-Percaya atau tidak, tapi seberapa bencinya seseorang akan ada secuil kasih sayang yang terselip.-
°°°
Sesuai dengan perkataan Akhram tempo hari. Hari ini, Adzfan dan Arashi akan mulai masuk sekolah dan mereka akan bersekolah di sekolah yang sama.
Dengan begitu, pagi ini kedua anak itu sudah rapi dengan seragamnya. Namun, ada guratan tidak semangat di wajah Adzfan. Anak itu terlihat sangat lesu, bahkan sangat malas untuk harus satu sekolah dengan gadis kecil yang menurutnya akan sangat menyusahkan nantinya.
Berbeda dengan Adzfan. Saat ini Arashi benar-benar bersemangat untuk pergi ke sekolanya. Bahkan, senyuman bahagia di wajahnya tak pernah pudar sedari tadi.
"Bunda, nanti Cici bakalan dapat banyak teman gak, ya?" celoteh gadis itu dengan senangnya.
"In Syaa Allah, siapa sih yang gak mau temanan sama anak, Bunda?" bercanda Zahra pada putrinya itu. Dan itu membuat Arashi tertawa. Berbeda dengan Adzfan yang semakin jengah akan situasi ini.
"Yah, kita berangkat sekarang, aja!" ucap Adzfan dingin.
"Bentar, Ayah habisin dikit lagi," ucap Akhram seraya melahap nasi gorengnya yang tingga sedikit itu. Adzfan pun mulai menyandang tasnya dan beranjak dari kursi meja makannya itu. Beralih pergi dari ruang makan itu tanpa peduli dengan siapapun dan sesegera mungkin dia memasuki mobilnya Akhram yang terletak di depan teras rumahnya.
"Ayo, Rashi!" ajak Akhram setelah menghabiskan sarapannya.
"Iya, Yah." Rashi pun meneguk habis susu buatan Zahra, lalu menyandang tasnya. Dan mengikuti Akhram yang sudah berlalu ke ruang tamu. Zahra pun ikut mengantarkan putri beserta suaminya itu hingga teras rumah.
"Bunda, Cici berangkat, ya?" ucapnya seraya meraih tangan Zahra untuk dia cium punggung tangannya.
"Iya, yang rajin belajarnya dan hati-hati!" nasehat Zahra seraya mengusap lembut kepala putrinya itu.
"Iya, Bunda. Assalamu'alaikum!" salamnya dan berlalu memasuki mobilnya Akhram.
"Saya berangkat, Zahra" pamit Akhram seraya memberikan tangannya kepada Zahra dan disambut oleh wanita itu. "Iya, Mas. Hati-hati, ya!"
"Assalamu'alaikum," salam Akhram yang juga ikut untuk memasuki mobilnya itu.
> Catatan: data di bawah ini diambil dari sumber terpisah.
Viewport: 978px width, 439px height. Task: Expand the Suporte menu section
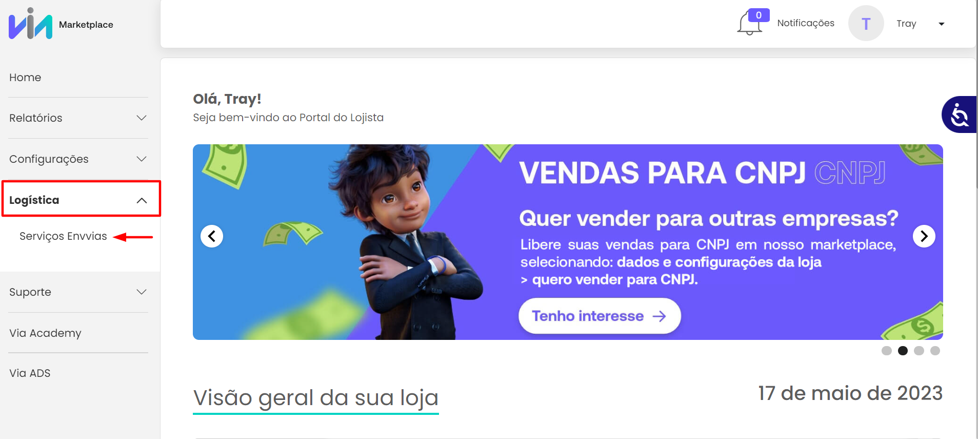pos(78,292)
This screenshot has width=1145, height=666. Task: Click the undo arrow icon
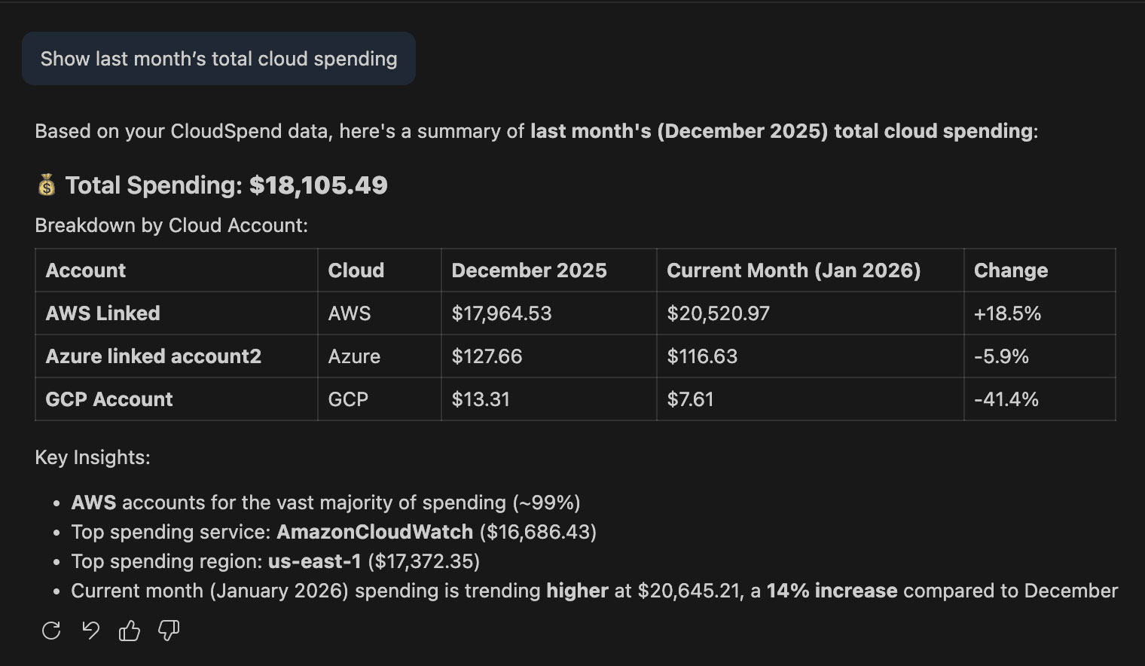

"Wa'alaikumussalam." Setelah itu, mobil kijang putih itupun pergi meninggalkan pelantaran rumah Akhram. Meninggalkan Zahra sendirian di rumah ini.
...
"Adzfan, ingat pesan Ayah. Kamu harus jagain Rashi. Jangan sampai ada yang nyakitin dia! Kamu paham?" ucap Akhram untuk kesekian kalinya, setelah mereka sampai di sekolahnya Adzfan.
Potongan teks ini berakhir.